> _WHAT THIS TASK INVOLVES_: Count the lines in the listing below that contain the string "screenshot". Reply with the number alone.

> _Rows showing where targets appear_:
--- START ---

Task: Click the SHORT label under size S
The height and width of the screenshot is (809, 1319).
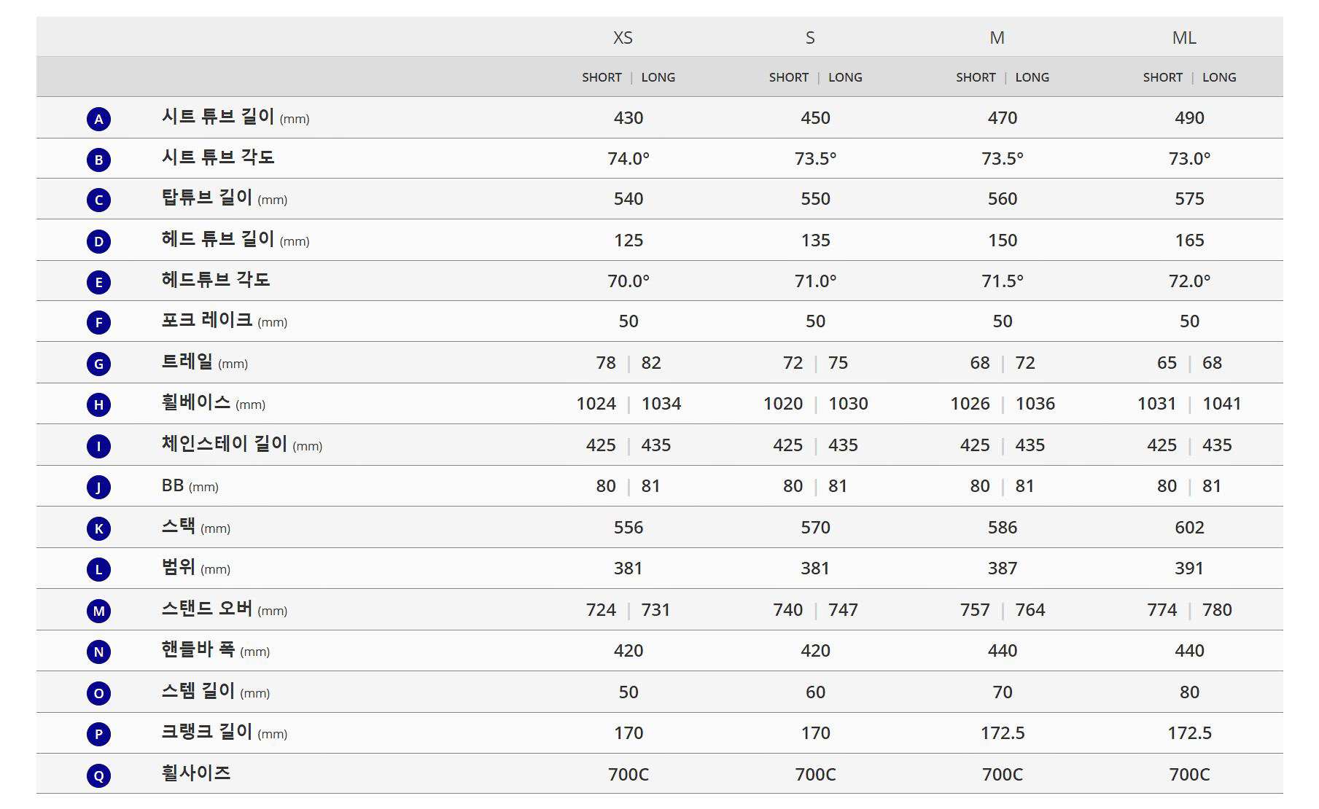Action: pyautogui.click(x=788, y=77)
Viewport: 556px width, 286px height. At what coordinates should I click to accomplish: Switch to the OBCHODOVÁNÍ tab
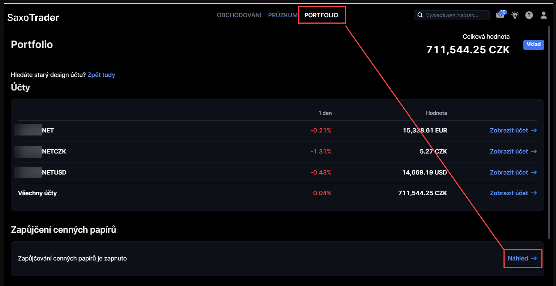(239, 15)
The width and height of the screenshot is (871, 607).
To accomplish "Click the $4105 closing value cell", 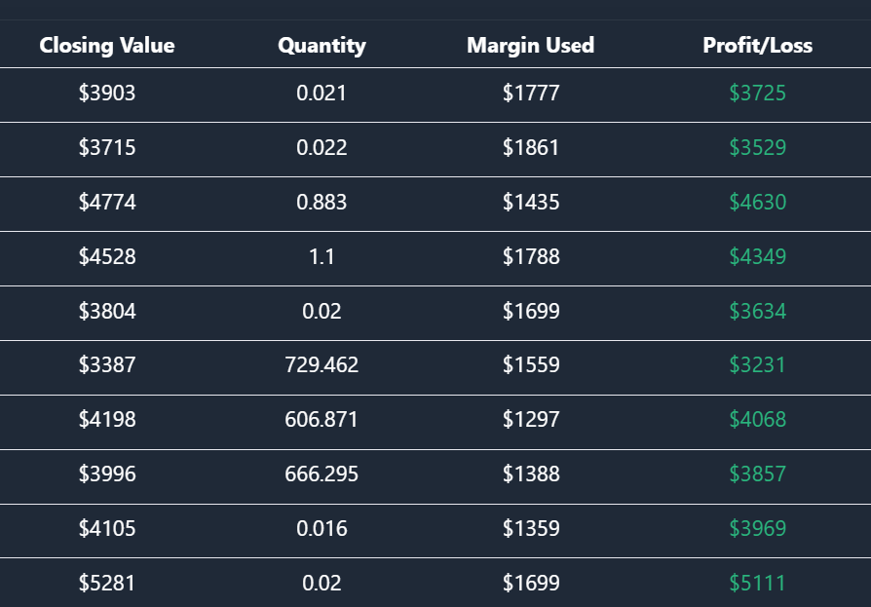I will coord(107,529).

--- END ---

> _RIGHT ANSWER_: 2